Work task
Each record is to be printed exactly as given, down to the last mark.

Records from a dataset
⁂

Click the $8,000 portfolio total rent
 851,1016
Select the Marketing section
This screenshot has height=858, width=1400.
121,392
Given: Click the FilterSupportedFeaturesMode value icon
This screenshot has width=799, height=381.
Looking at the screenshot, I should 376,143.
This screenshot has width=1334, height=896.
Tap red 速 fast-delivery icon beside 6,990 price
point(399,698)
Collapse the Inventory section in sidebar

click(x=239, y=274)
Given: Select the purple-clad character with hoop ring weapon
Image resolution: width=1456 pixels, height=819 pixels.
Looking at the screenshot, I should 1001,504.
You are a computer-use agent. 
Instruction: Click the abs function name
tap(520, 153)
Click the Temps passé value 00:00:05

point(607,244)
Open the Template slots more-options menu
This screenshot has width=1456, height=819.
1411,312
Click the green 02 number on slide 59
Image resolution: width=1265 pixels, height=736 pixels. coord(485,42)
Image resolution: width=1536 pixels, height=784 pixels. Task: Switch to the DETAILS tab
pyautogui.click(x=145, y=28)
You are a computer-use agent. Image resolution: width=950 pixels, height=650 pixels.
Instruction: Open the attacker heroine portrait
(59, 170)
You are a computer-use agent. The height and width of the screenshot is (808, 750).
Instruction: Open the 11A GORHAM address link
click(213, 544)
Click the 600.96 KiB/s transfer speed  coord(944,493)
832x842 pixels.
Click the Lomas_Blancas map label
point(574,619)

⁂

Answer area
Click the $8,000 portfolio total rent
 851,1016
Select the Marketing section
This screenshot has height=858, width=1400.
121,392
Given: Click the FilterSupportedFeaturesMode value icon
This screenshot has width=799, height=381.
Looking at the screenshot, I should 376,143.
This screenshot has width=1334, height=896.
Tap red 速 fast-delivery icon beside 6,990 price
point(399,698)
Collapse the Inventory section in sidebar

click(x=239, y=274)
Given: Select the purple-clad character with hoop ring weapon
Image resolution: width=1456 pixels, height=819 pixels.
Looking at the screenshot, I should 1001,504.
You are a computer-use agent. 
Instruction: Click the abs function name
tap(520, 153)
Click the Temps passé value 00:00:05

point(607,244)
Open the Template slots more-options menu
This screenshot has width=1456, height=819.
1411,312
Click the green 02 number on slide 59
Image resolution: width=1265 pixels, height=736 pixels. coord(485,42)
Image resolution: width=1536 pixels, height=784 pixels. Task: Switch to the DETAILS tab
pyautogui.click(x=145, y=28)
You are a computer-use agent. Image resolution: width=950 pixels, height=650 pixels.
Instruction: Open the attacker heroine portrait
(59, 170)
You are a computer-use agent. The height and width of the screenshot is (808, 750).
Instruction: Open the 11A GORHAM address link
click(213, 544)
Click the 600.96 KiB/s transfer speed  coord(944,493)
832x842 pixels.
Click the Lomas_Blancas map label
point(574,619)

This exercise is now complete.